This article was originally published on ETFTrends.com.
The iShares MSCI Germany ETF (NYSEArca: EWG), the largest exchange traded fund tracking German equities listed in the U.S., and the Xtrackers Germany Equity ETF (Cboe: GRMY) are among the Germany ETFs investors should monitor in the days ahead.
Improving economic conditions and strengthening company earnings in Europe are signals that diversified exchange traded fund investors should keep in mind when looking for areas of potential growth after a multi-year run in U.S. markets leaves less opportunities at home.
“On Sunday, March 4, members of Germany's Social Democrats (SPD) will unveil the results of a vote on a "grand coalition" with Chancellor Angela Merkel's more conservative Christian Democrats (CDU). Ahead of the reveal -- and with European stocks in a tizzy on trade war fears -- the iShares MSCI Germany ETF (EWG) is pacing for its lowest close in nearly six months,” according to Schaeffer's Investment Research. “However, if history is any indicator, the German exchange-traded fund (ETF) could be on the verge of a pop higher.”
GRMY seeks to track the Nasdaq Germany Large Mid Cap Index, which is designed to track the performance of the German equity market.
Recently, Deutsche Asset Management lowered the annual fee on GRMY to 0.09%, making it one of the least expensive Germany ETFs in the U.S. and far less expensive than the rival EWG.
Historical data suggest March is often kind to German stocks. EWG is lower by 4% year-to-date while GRMY is down just 1%.

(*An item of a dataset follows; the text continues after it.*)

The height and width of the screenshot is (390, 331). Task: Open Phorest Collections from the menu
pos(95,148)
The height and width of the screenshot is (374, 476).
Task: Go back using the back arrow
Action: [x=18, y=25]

“While the results of the SPD vote will likely impact EWG's trajectory, the fund has history on its side -- in the short term, at least. Since inception, the shares have averaged a March gain of 1.7%, followed by an April gain of 3.1% -- tied with December for its best month of the year -- according to Schaeffer's Quantitative Analyst Chris Prybal. From current levels, another 1.7% gain this month would put EWG around $32.26, and a 3.1% gain from there would put the fund at $33.26. That's not quite in new-high territory, but would put the ETF back in the black year-to-date,” according to Schaeffer's.